Hope you like it, it will be a long time till I show this hottie off again


----------



## FEast (Jan 13, 2006)

Cat said:


> It just makes me GLOW to participate!!


Ooooh, Cat, you always come up with something so _different_. It's beautiful! Wish I had your talent.


----------



## FEast (Jan 13, 2006)

Boteroesque Babe said:


> Yes. I'm an ass. With a silly ass. But still. I'm mooning you.
> 
> Where's _your_ moon, Mizz Feast?


It's cummin', it's cummin'. Just keep yer britches on, girlie. It's been a mighty busy day in my necka da woods.


----------



## FEast (Jan 13, 2006)

ClashCityRocker said:


> my ass is shown. well, not bare...but it's there. i think i'm gonna just make my profile picture a different ass shot every week, just to keep things lively.
> 
> aaron£


Woo hoo! Next time, how 'bout droppin' trou...?


----------



## Sandie_Zitkus (Jan 13, 2006)

Ok ok ok stop begging. It's up.


----------



## Carrie (Jan 13, 2006)

ClashCityRocker said:


> well, not bare...but it's there. i think i'm gonna just make my profile picture a different ass shot every week, just to keep things lively.
> 
> aaron£



I wholeheartedly second that motion. In um...the interests of preserving the democratic system and all. 

Yes, that's it.


----------



## MissToodles (Jan 13, 2006)

Cat, it's like you swallowed a gallon of barium! Neat photo.


----------



## Sandie_Zitkus (Jan 13, 2006)

ClashCityRocker said:


> my ass is shown. well, not bare...but it's there. i think i'm gonna just make my profile picture a different ass shot every week, just to keep things lively.
> 
> aaron£




That's just so unfair. And so HOT!


----------



## Jes (Jan 13, 2006)

Carrie said:


> I wholeheartedly second that motion. In um...the interests of preserving the democratic system and all.
> 
> Yes, that's it.



For research purposes only.

Is it bad to have repped someone on the basis of ass alone?


----------



## FEast (Jan 13, 2006)

Okay, I don't have any of my gawjus ass on my hard drive yet (I'll see what I can do for you next time around; have so many of my models' asses on my h/d, there's no room for mine!  ). However, a friend recently gave me some old photos that I haven't put away yet, and this one seems perfect for this project...in the "act like an ass" category.
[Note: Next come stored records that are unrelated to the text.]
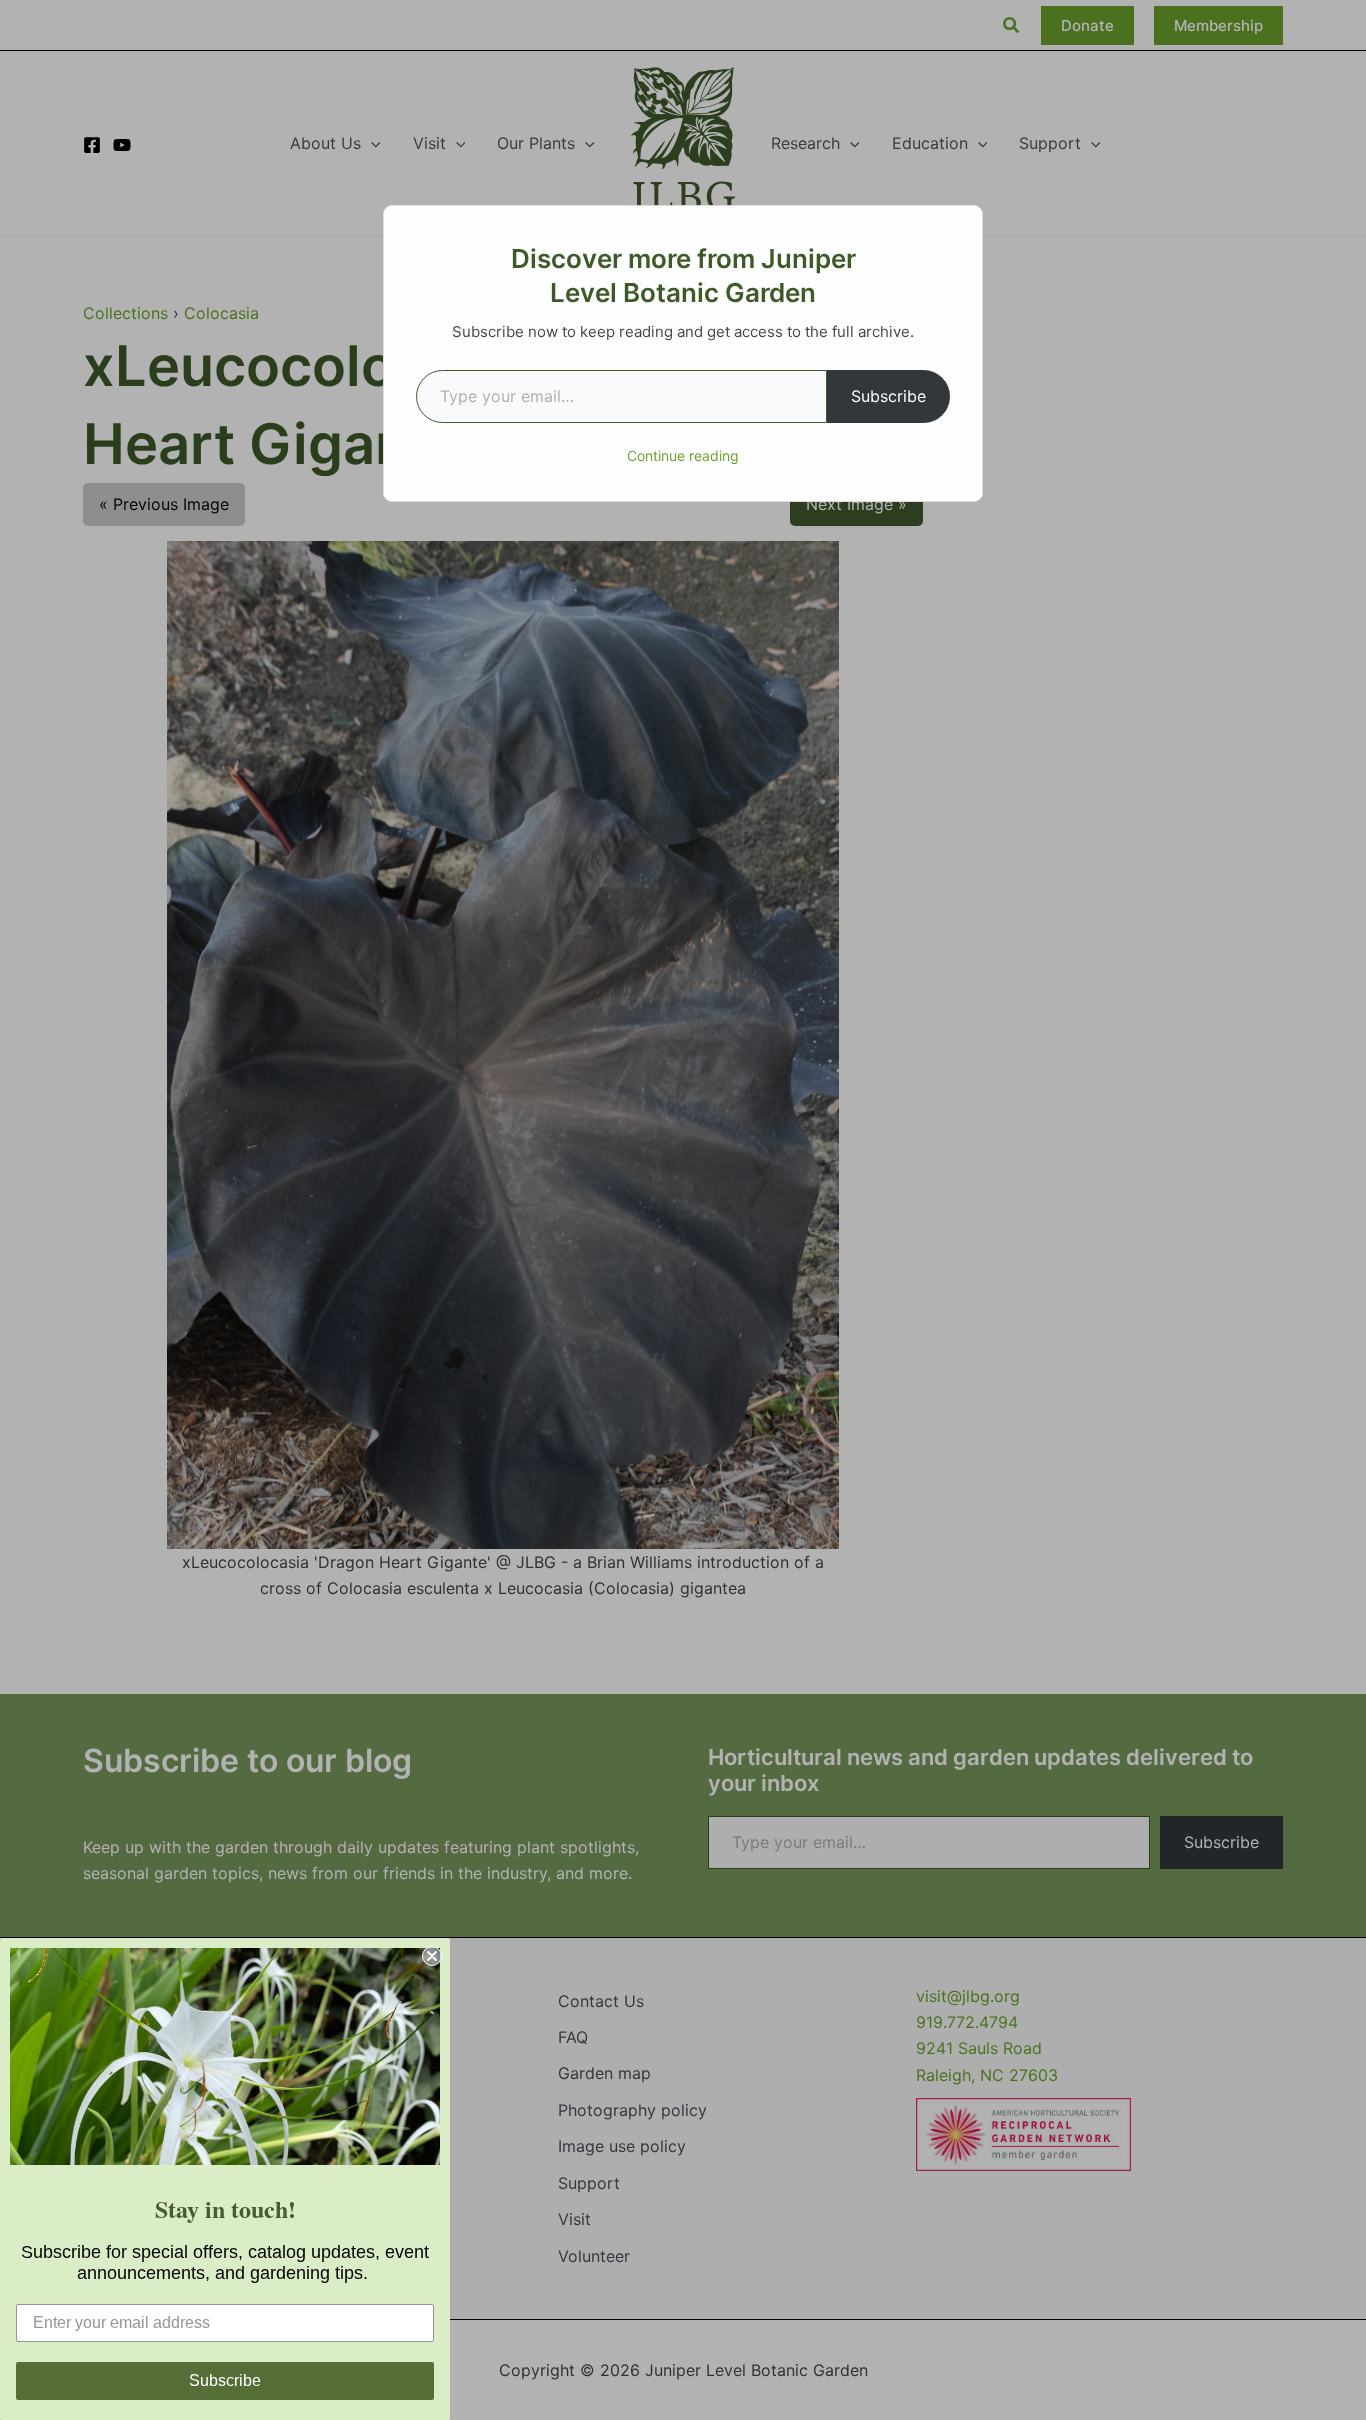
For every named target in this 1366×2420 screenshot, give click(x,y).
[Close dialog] (432, 1956)
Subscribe (888, 396)
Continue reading (683, 455)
I hereby dedicate it to BB, who started this whole mess.  What the heck, I might even leave it up for more than a day. Can you imagine the shock on the face of anybody who decides to check my profile a few months from now?  

Don't forget to click here. You'd better, or I'll put a hex on you, I will!


----------



## Carrie (Jan 13, 2006)

Jes said:


> For research purposes only.
> 
> Is it bad to have repped someone on the basis of ass alone?
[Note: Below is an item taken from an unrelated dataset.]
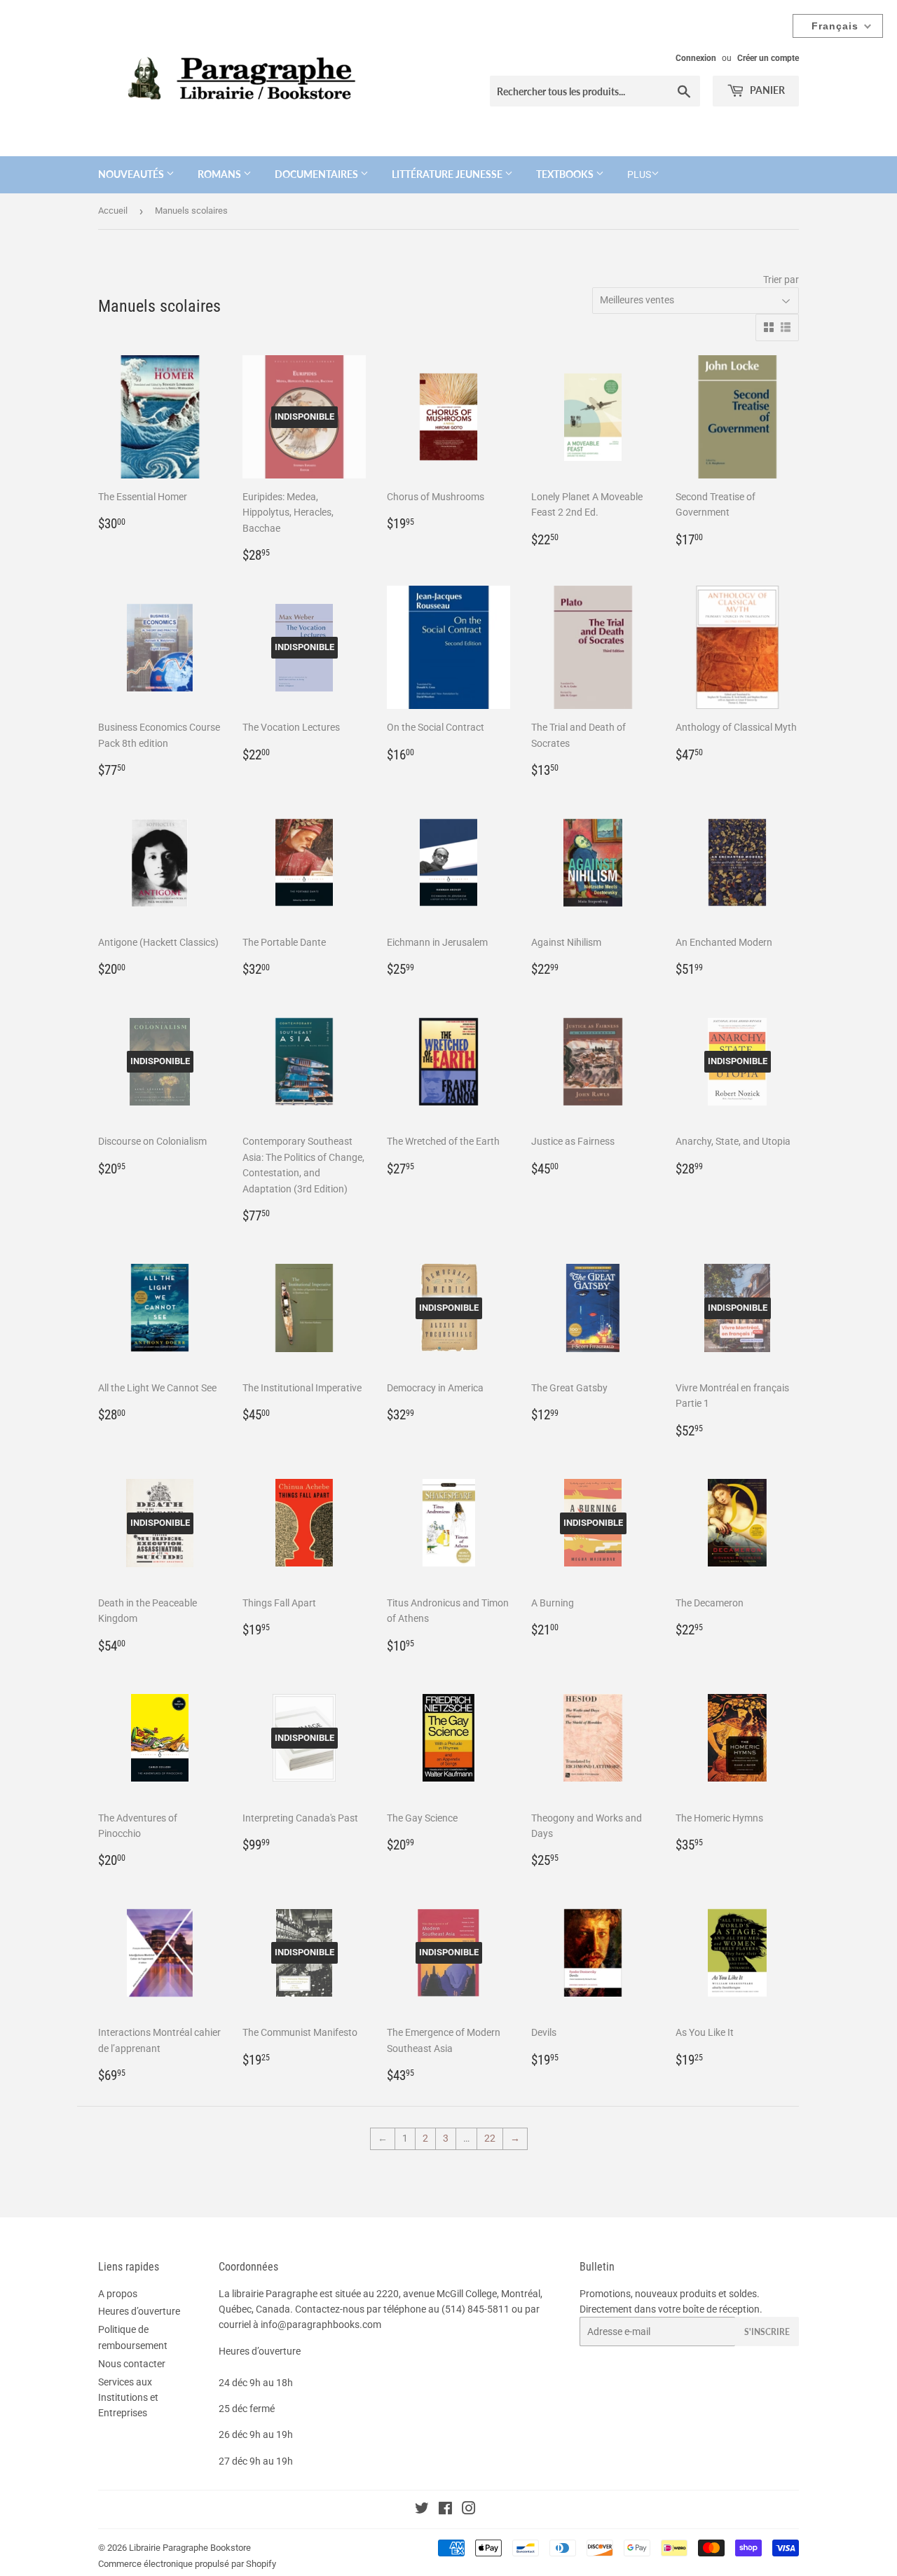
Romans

Only if it's bad to have repped someone on the basis of his back and shoulders. 

Hypothetically speaking, of course.


----------



## Boteroesque Babe (Jan 13, 2006)

Jes said:


> Is it bad to have repped someone on the basis of ass alone?
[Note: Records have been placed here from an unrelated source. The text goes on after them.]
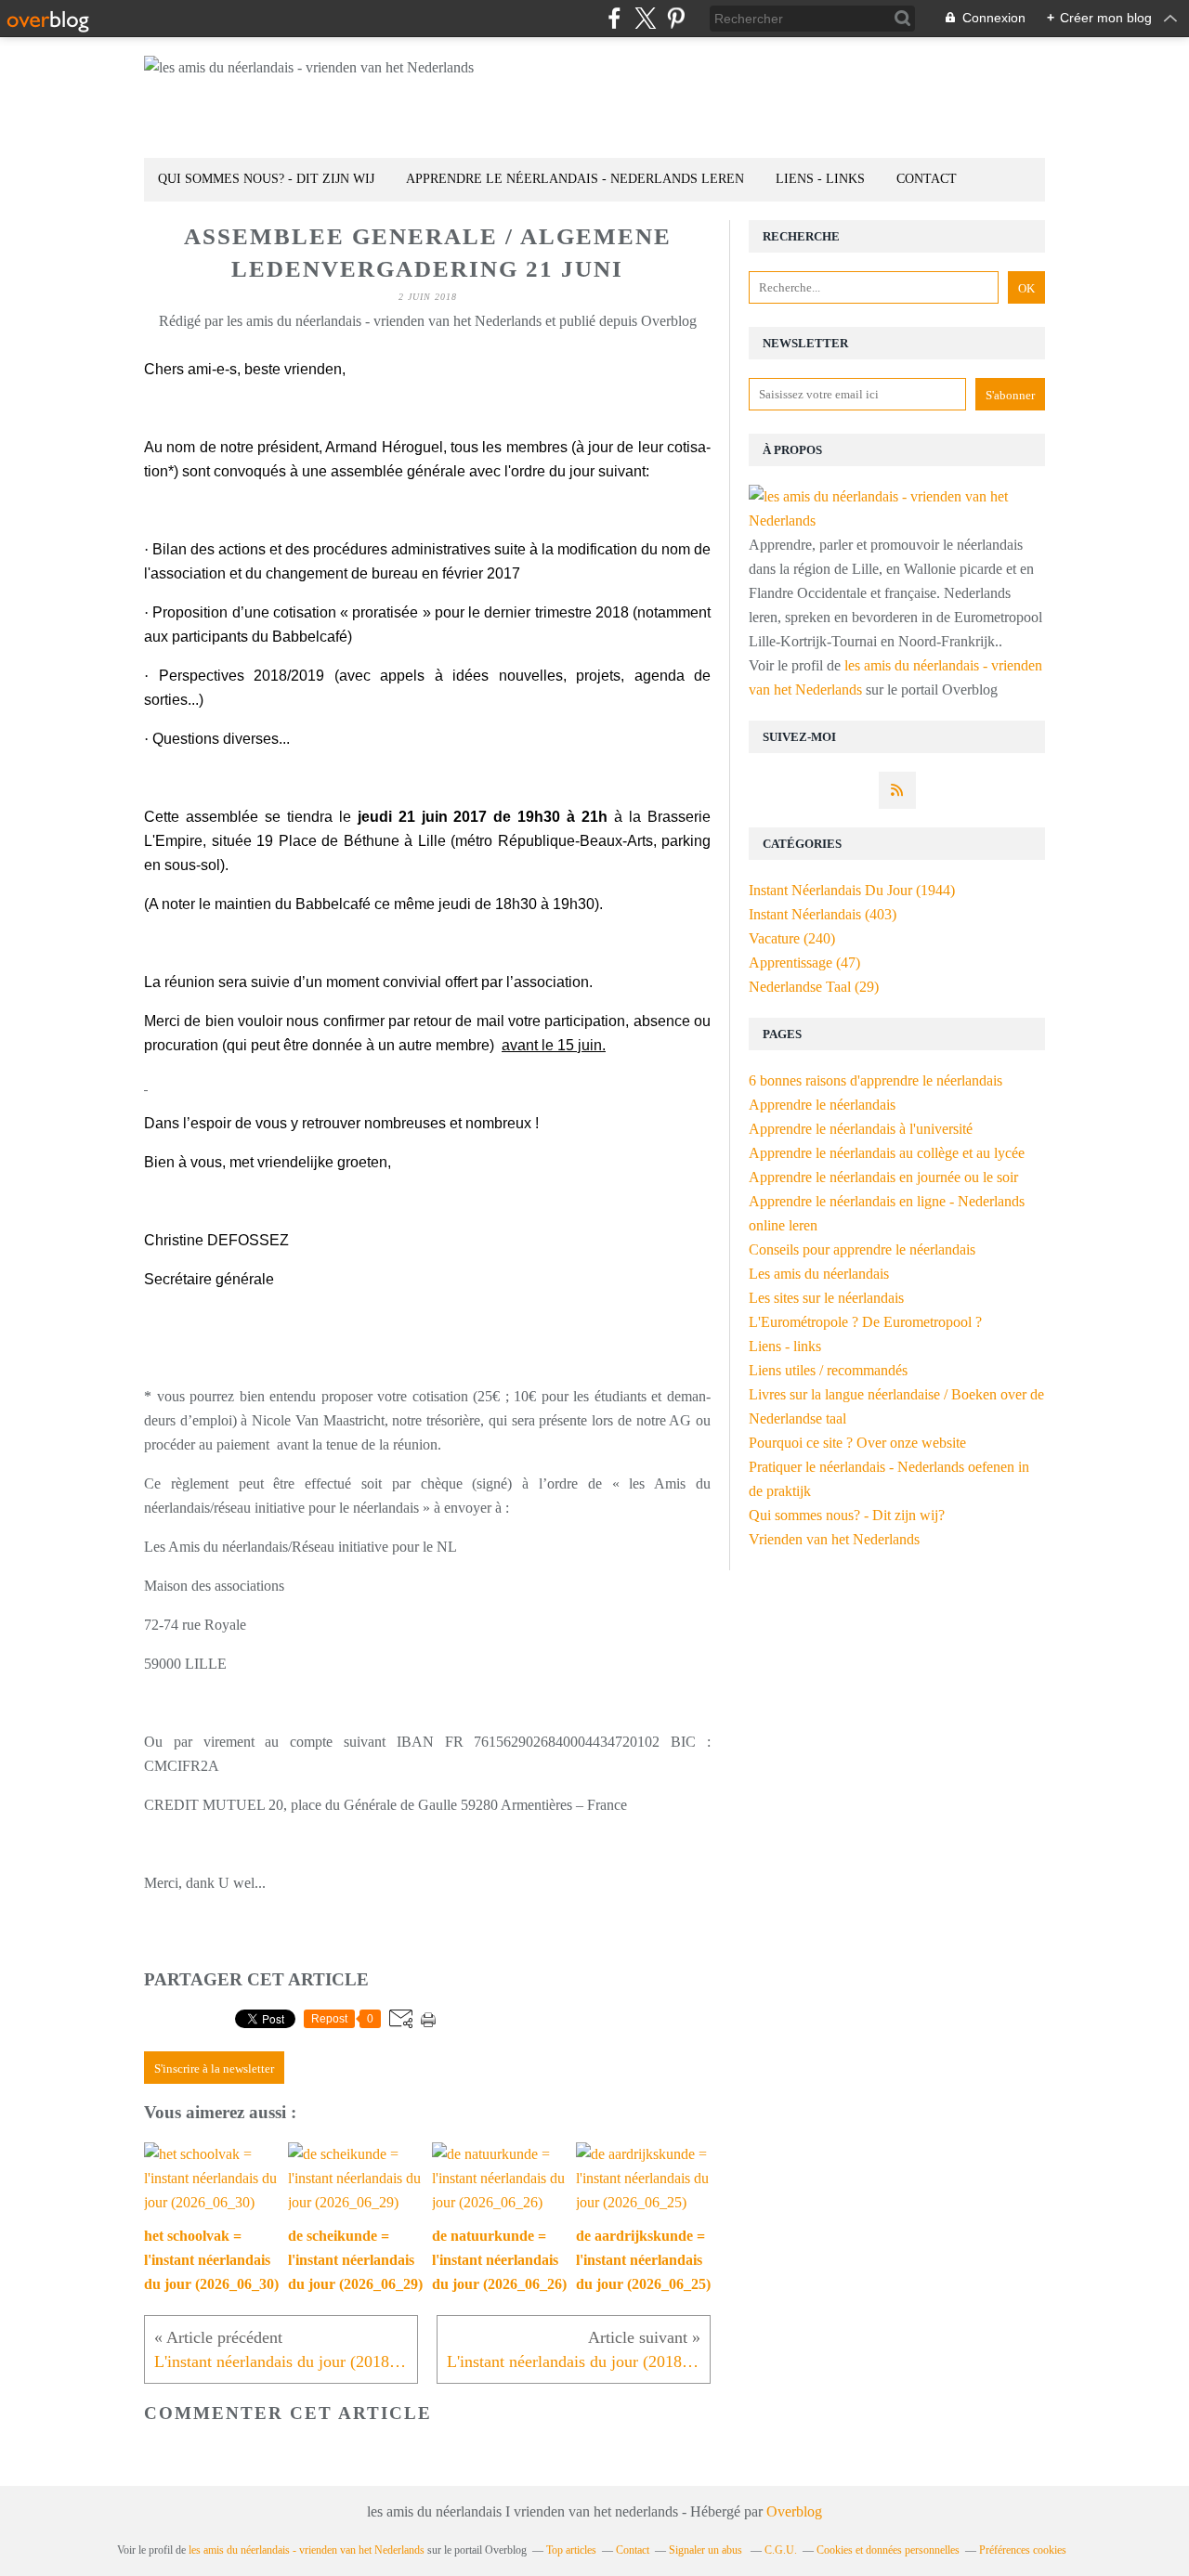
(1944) (852, 890)
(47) (804, 962)
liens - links (820, 179)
When you haven't yet repped the selfless purveyor of all these fine asses? The Mother Theresa of ass? The Miss Kitty of asspitality? I'm gonna go with "yes."

Edited to say: Oops. Sorry. Just noticed. Thanks, Kid.


----------



## Jes (Jan 13, 2006)

Carrie said:


> Only if it's bad to have repped someone on the basis of his back and shoulders.
> 
> Hypothetically speaking, of course.



*cough*
i repped for same thing. same hypothetical thing, i mean.


----------



## Egbert Souse (Jan 13, 2006)

We're in.
And we will now take our asses a rainy day snooze.


----------



## BBWMoon (Jan 13, 2006)

*CAT! * 

Really *Amazing!* (But that doesn't amaze me!)


----------



## Jane (Jan 13, 2006)

ClashCityRocker said:


> my ass is shown. well, not bare...but it's there. i think i'm gonna just make my profile picture a different ass shot every week, just to keep things lively.
> 
> aaron&#163;


Okay, I need the smilie of two hands grabbing a butt. Who here has that one? Nevermind, I just remembered, I'm too damn old to even cyber grab his butt. DAMMIT!!


----------



## AnnMarie (Jan 13, 2006)

ClashCityRocker said:


> my ass is shown. well, not bare...but it's there. i think i'm gonna just make my profile picture a different ass shot every week, just to keep things lively.
> 
> aaron£



Yeah, good ass... but the shoulders and arms I'm ALLLLLL about!


----------



## AnnMarie (Jan 13, 2006)

Carrie said:


> Only if it's bad to have repped someone on the basis of his back and shoulders.
> 
> Hypothetically speaking, of course.



GMTA girlie. Whew.


----------



## AnnMarie (Jan 13, 2006)

I'm going with the "I'm an Ass" variety today.


----------



## LarryTheShiveringChipmunk (Jan 13, 2006)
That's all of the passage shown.